One morning, many moons ago, we awoke to a surprise. Upon turning off our alarms, sighing into our pillows and checking our phones for what we missed overnight, we opened our Snapchat apps only to see “New York City” listed under “live.”
“What’s this?” We asked ourselves. It was a live story — snaps submitted by New Yorkers and laced together into an ongoing stream to show us a little insight into the city’s daily life.
A few days later, it was Los Angeles. Then London. Dubai. Toronto.

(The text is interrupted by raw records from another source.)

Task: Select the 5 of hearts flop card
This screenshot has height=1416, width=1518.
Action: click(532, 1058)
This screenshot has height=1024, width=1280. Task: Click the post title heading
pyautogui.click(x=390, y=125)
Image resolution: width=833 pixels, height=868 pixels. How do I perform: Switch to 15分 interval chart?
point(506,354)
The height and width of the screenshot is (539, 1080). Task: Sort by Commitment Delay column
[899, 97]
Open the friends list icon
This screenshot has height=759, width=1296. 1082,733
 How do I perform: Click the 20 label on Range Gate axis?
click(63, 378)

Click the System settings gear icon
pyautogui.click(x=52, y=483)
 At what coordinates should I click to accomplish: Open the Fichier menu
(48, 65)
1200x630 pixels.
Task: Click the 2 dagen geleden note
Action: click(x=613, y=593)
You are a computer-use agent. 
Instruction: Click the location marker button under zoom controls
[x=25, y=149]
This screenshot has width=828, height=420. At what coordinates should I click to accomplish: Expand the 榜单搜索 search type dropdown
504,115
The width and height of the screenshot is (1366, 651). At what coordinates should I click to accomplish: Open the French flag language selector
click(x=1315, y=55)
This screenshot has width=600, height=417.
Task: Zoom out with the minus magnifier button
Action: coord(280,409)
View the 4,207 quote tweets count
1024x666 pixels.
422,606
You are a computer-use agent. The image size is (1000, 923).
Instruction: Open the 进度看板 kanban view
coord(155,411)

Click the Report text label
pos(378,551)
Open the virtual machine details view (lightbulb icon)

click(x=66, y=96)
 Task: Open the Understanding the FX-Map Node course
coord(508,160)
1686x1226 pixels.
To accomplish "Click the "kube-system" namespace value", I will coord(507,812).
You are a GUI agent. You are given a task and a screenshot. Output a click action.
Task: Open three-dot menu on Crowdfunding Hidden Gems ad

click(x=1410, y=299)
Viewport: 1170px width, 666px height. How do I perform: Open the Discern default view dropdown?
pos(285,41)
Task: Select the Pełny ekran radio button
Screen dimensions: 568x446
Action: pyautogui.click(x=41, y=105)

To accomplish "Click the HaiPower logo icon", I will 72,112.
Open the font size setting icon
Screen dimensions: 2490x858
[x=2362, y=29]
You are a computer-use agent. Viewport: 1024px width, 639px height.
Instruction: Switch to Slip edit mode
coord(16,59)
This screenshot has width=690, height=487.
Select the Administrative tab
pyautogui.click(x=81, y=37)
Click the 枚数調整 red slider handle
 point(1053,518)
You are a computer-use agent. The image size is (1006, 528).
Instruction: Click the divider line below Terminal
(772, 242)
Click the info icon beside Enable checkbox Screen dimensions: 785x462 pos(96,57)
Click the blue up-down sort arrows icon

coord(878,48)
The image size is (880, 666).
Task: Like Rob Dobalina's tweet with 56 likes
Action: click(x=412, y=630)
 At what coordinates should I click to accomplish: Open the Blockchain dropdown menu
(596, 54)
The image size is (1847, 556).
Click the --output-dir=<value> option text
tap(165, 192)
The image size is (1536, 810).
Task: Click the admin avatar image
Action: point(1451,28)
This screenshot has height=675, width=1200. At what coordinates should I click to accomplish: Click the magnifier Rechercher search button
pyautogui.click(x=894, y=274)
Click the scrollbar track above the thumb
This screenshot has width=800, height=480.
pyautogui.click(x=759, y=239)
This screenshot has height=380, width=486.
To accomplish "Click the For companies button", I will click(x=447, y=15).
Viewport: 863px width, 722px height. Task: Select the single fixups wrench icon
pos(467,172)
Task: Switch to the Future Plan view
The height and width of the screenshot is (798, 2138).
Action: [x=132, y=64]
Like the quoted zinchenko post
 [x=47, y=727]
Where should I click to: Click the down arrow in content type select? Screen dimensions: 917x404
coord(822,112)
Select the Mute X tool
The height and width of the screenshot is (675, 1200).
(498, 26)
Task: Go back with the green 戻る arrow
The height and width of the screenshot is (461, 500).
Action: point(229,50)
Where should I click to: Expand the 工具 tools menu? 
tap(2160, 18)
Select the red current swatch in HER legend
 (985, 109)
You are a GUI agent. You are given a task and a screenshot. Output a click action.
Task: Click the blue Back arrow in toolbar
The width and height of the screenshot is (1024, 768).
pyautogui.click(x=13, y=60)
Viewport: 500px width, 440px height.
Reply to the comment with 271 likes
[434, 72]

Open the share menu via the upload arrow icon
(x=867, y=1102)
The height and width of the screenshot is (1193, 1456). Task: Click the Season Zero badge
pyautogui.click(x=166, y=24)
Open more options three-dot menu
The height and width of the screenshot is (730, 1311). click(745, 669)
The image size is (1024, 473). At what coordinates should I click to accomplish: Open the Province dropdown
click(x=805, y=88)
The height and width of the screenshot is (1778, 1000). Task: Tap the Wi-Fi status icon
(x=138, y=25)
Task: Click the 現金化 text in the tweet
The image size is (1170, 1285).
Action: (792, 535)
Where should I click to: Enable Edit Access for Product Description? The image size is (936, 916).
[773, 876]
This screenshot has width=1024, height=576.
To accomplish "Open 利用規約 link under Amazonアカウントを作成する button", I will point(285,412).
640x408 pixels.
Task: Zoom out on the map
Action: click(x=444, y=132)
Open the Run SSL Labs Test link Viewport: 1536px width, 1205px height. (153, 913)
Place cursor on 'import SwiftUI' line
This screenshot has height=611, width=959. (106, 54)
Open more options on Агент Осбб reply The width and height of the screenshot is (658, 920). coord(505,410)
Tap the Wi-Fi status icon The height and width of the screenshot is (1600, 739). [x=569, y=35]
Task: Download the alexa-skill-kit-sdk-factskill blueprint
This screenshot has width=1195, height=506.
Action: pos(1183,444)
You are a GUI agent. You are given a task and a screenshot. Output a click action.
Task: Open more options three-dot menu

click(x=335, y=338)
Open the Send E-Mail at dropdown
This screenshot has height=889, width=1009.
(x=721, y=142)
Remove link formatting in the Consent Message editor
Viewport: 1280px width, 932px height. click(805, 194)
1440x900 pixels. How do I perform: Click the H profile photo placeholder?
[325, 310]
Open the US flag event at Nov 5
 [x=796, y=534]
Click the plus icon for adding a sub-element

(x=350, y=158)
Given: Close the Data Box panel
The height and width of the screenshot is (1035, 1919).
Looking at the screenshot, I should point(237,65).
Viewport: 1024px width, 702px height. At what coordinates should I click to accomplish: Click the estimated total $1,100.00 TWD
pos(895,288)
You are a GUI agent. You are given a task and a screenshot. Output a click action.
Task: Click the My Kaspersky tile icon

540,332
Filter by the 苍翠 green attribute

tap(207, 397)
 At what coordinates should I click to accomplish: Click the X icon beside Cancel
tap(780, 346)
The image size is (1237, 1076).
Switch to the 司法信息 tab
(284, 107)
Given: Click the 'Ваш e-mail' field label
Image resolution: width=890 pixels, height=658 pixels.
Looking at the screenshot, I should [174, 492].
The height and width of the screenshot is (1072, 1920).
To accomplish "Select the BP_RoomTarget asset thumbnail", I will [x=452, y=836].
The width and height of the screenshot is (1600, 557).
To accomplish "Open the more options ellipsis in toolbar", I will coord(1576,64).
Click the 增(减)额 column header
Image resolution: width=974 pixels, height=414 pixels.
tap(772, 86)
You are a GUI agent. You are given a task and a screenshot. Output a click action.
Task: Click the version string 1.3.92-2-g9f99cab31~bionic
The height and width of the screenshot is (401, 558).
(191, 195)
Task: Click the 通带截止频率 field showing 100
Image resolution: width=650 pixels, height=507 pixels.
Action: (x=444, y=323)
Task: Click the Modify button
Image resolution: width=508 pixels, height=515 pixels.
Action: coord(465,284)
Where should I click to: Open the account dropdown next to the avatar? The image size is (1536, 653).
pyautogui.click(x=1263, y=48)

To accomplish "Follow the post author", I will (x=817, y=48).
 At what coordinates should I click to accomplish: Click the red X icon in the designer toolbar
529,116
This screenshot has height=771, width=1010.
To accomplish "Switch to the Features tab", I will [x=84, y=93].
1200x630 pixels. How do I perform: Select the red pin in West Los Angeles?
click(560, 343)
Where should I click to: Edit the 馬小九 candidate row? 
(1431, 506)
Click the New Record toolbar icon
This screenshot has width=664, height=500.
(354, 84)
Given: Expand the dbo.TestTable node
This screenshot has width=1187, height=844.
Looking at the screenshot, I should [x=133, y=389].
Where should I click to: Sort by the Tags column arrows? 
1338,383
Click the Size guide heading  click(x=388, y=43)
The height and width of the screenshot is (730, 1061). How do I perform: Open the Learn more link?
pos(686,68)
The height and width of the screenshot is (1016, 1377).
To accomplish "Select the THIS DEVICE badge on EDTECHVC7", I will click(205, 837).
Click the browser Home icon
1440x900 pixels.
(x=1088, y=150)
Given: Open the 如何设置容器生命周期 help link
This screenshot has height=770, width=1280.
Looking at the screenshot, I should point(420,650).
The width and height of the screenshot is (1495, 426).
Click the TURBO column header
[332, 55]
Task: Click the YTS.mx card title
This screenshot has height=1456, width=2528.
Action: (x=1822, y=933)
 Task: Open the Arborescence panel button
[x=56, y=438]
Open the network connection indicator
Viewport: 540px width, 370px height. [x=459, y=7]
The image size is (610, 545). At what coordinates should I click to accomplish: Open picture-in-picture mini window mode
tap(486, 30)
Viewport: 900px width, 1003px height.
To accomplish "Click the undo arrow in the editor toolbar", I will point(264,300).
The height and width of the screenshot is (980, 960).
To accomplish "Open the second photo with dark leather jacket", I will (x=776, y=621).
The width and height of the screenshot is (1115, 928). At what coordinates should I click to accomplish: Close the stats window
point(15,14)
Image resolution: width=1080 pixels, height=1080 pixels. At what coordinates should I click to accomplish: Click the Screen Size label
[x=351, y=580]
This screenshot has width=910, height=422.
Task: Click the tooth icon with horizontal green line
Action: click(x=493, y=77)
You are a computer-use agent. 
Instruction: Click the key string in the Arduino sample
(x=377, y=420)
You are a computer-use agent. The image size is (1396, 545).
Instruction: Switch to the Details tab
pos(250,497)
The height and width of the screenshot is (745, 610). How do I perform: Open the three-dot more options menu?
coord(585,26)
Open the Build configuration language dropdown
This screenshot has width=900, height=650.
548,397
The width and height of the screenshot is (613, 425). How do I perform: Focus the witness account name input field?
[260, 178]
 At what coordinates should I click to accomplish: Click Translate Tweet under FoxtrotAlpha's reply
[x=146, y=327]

How long would this continue?
Cape Town. Istanbul. Mexico City. Sydney.
Quite a while, apparently.
This was our first taste of Snapchat’s Cities of the World feature and the snappy suspense that would persist for the next few months as we navigated our daily lives. Who would be next? Would our cities have their moments to shine?
Recently, that suspense came to an end. On an August day in 2015, Snapchat users awoke to see five horrible words: Cities of the World Finale.
Finale? As in… the end? No more? It couldn’t be true.
Such a young life cut so short. So much potential laid to waste. So many cities left uninvestigated.
What about cities in Russia? Thailand? Iceland? We never got to see those stories. Nothing from several states, either. (We’re not at all bitter that they never featured Philadelphia, by the way. Not. At. All.)
We mourn the prospect of waking up every day knowing that our city’s selection might grant us our own 10 seconds of worldwide stardom. A snap of a girl playing the saxophone while floating on a pool raft in nbso online casino reviews Phoenix? Watched all over the world. The sound of a call to prayer peacefully reverberating throughout the streets of Abu Dhabi? Viewed by millions.
This loss calls upon us all to reflect on the impact Snapchat’s Cities of the World Stories had on our own lives. Now, our most creative and educational snaps are limited to ourselves and our own inner circles.
How will we express local pride? How will we feel smarter than we actually are because somebody in Montreal gave us a five-second history of their city’s tallest building? How will we know what geofilters exist in cities we’ve never been able to visit? This loss has made us all a little less worldly. We mourn for ourselves and for each other.
We no longer have a daily opportunity to observe our favorite pop culture jokes translated all around the world. Nor do we have the material with which to gossip about people we don’t know who reside on the other side of the planet. Gone are the days when one might walk through a public place and overhear one dude say to the other, “Did you see those kids getting drunk in Amsterdam on Snapchat? That was awesome, dude.”
Snapchat may try to replace its Cities of the World feature with something else, but the holes left in our hearts can never be filled. Replay your received snaps, screenshot the best ones, and think about everything we still have left in order to get through this trying time.